Supplied text:
•••

You’ve got this!

SmyrnakyrkanEarly on in my tentmaking mobilization career most opportunities to share about it came without warning or time for preparation.

The first time was when I attended a missions conference, Onådda Folket (unreached peoples) in Gothenburg Sweden. I had been sent there to observe and learn how they promoted tentmaking. Before the conference started, I met with the tentmaker track coordinators and speakers for lunch.

We all worked together to setup the room for sixteen people, complete with a Ramlösa sparkling water bottles and bananas for every seat.

So many people!

As people started coming into the room, I sat in the back delighted that so many had chosen this track. Too late we realized that there was only standing room and yet people were still trying to get into the classroom. The crowd grew to 90 people so we had to move the session outside into the entrance hall area. People had to sit on the floor as there were no chairs.

You've got this

The organizer of the seminar looked at me in despair and said: “We think it is best if you do the talking since you are the only one who has been a tentmaker”. I tried protesting but was simply told: You’ve got this!”

With no notes, over heads or power point, I stepped up to the plate and gave it my best shot. The seminar was repeated in the afternoon and another 60 people came, sat on the floor, and heard about the opportunities of using one’s profession as mission, most for the first time.

Summer Holidays

We were on summer holidays in Norway to visit with friends we had met during our years as tentmakers in Asia. They were teachers at Bjerkely Folkehøyskole in a small village named Arneberg. I had accidentally learned about a weekend tentmaking seminar taking place at this very school and looked forward to attending. Thirty-six people had registered and were coming from various parts of Norway. Four teachers had been lined up to do the teaching.

•••

Exercise set:
a) In the tentmaking account, reproduce verbatim the stretch from "We all worked" through "So many people!".
b) In the tentmaking account, how many people came to the afternoon repeat of the seminar at the Gothenburg conference?
c) Extend the tentmaking account onward from its final sentence.
The entries after this point come from a different source than the tentmaking account.

Stored data:

•••

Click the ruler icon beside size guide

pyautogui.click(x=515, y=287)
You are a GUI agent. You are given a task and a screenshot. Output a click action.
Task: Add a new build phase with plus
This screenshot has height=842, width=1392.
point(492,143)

•••

Task results:
a)
We all worked together to setup the room for sixteen people, complete with a Ramlösa sparkling water bottles and bananas for every seat.

So many people!

b) Another 60 people came to the afternoon session.

c)
An hour before the opening session, the de facto leader of the Norwegian tentmaker movement and one of the main speakers, Berit Helgøy Kloster took me aside to say that due to a national airline strike, the three other teachers would not be coming. She herself had received an urgent message to return home immediately that night. As I wondered how the seminar weekend would turn out without any speakers, she turned to me and said: You’ve got this.”

Right about that time, an active tentmaker serving in North Africa walked into the room and between the two of us we designed a new curriculum for the seminar working on it into the early hours. He had also come to learn, not to teach. We were all too aware of the tremendous responsibility of being the only two speakers for this seminar.

With the direction and inspiration of the holy spirit and much to our surprise, we were able to provide a well-received seminar.

A Call to Mobilize

On a personal level, it was also to be the start of a decade-long commitment to being a part of the Norwegian tentmaker movement. That commitment led to an invitation to the launch of Tent Norway two years later. Today, that organization has launched multiple national tentmaking groups and continues to grow.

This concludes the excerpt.